▶ **What the exercise asks**: Update the items below by changing "Stadt Alsdorf" to "Stadt Eschweiler" wherever it occurs, keeping everything else the same.
****************************************
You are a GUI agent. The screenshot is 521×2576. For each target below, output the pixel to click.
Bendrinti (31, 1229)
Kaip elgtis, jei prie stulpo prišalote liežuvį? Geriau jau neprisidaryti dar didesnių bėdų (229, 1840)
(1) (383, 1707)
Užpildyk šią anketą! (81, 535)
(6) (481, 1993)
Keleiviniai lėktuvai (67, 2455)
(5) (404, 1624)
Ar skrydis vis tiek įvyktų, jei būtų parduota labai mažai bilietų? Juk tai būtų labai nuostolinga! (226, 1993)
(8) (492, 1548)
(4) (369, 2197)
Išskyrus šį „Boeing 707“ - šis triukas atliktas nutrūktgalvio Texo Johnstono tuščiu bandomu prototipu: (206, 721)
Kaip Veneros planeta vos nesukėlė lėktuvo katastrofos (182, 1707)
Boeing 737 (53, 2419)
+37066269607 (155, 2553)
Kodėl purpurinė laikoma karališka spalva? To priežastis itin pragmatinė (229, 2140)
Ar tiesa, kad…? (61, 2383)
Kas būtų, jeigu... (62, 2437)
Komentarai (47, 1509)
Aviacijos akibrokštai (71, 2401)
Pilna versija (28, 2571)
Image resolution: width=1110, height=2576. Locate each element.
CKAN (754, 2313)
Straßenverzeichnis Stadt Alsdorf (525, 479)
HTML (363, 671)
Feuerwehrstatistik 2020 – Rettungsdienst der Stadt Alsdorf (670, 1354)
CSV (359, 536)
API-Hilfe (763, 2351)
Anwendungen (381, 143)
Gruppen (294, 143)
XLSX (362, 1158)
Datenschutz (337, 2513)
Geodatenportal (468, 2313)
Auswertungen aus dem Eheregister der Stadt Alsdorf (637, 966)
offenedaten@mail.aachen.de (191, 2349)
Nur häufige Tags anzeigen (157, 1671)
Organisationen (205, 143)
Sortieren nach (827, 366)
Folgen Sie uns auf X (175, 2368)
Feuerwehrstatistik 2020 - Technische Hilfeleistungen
****************************************
▶ **The result**:
You are a GUI agent. The screenshot is 521×2576. For each target below, output the pixel to click.
Bendrinti (31, 1229)
Kaip elgtis, jei prie stulpo prišalote liežuvį? Geriau jau neprisidaryti dar didesnių bėdų (229, 1840)
(1) (383, 1707)
Užpildyk šią anketą! (81, 535)
(6) (481, 1993)
Keleiviniai lėktuvai (67, 2455)
(5) (404, 1624)
Ar skrydis vis tiek įvyktų, jei būtų parduota labai mažai bilietų? Juk tai būtų labai nuostolinga! (226, 1993)
(8) (492, 1548)
(4) (369, 2197)
Išskyrus šį „Boeing 707“ - šis triukas atliktas nutrūktgalvio Texo Johnstono tuščiu bandomu prototipu: (206, 721)
Kaip Veneros planeta vos nesukėlė lėktuvo katastrofos (182, 1707)
Boeing 737 (53, 2419)
+37066269607 (155, 2553)
Kodėl purpurinė laikoma karališka spalva? To priežastis itin pragmatinė (229, 2140)
Ar tiesa, kad…? (61, 2383)
Kas būtų, jeigu... (62, 2437)
Komentarai (47, 1509)
Aviacijos akibrokštai (71, 2401)
Pilna versija (28, 2571)
Image resolution: width=1110, height=2576. Locate each element.
CKAN (754, 2313)
Straßenverzeichnis Stadt Eschweiler (525, 479)
HTML (363, 671)
Feuerwehrstatistik 2020 – Rettungsdienst der Stadt Eschweiler (670, 1354)
CSV (359, 536)
API-Hilfe (763, 2351)
Anwendungen (381, 143)
Gruppen (294, 143)
XLSX (362, 1158)
Datenschutz (337, 2513)
Geodatenportal (468, 2313)
Auswertungen aus dem Eheregister der Stadt Eschweiler (637, 966)
offenedaten@mail.aachen.de (191, 2349)
Nur häufige Tags anzeigen (157, 1671)
Organisationen (205, 143)
Sortieren nach (827, 366)
Folgen Sie uns auf X (175, 2368)
Feuerwehrstatistik 2020 - Technische Hilfeleistungen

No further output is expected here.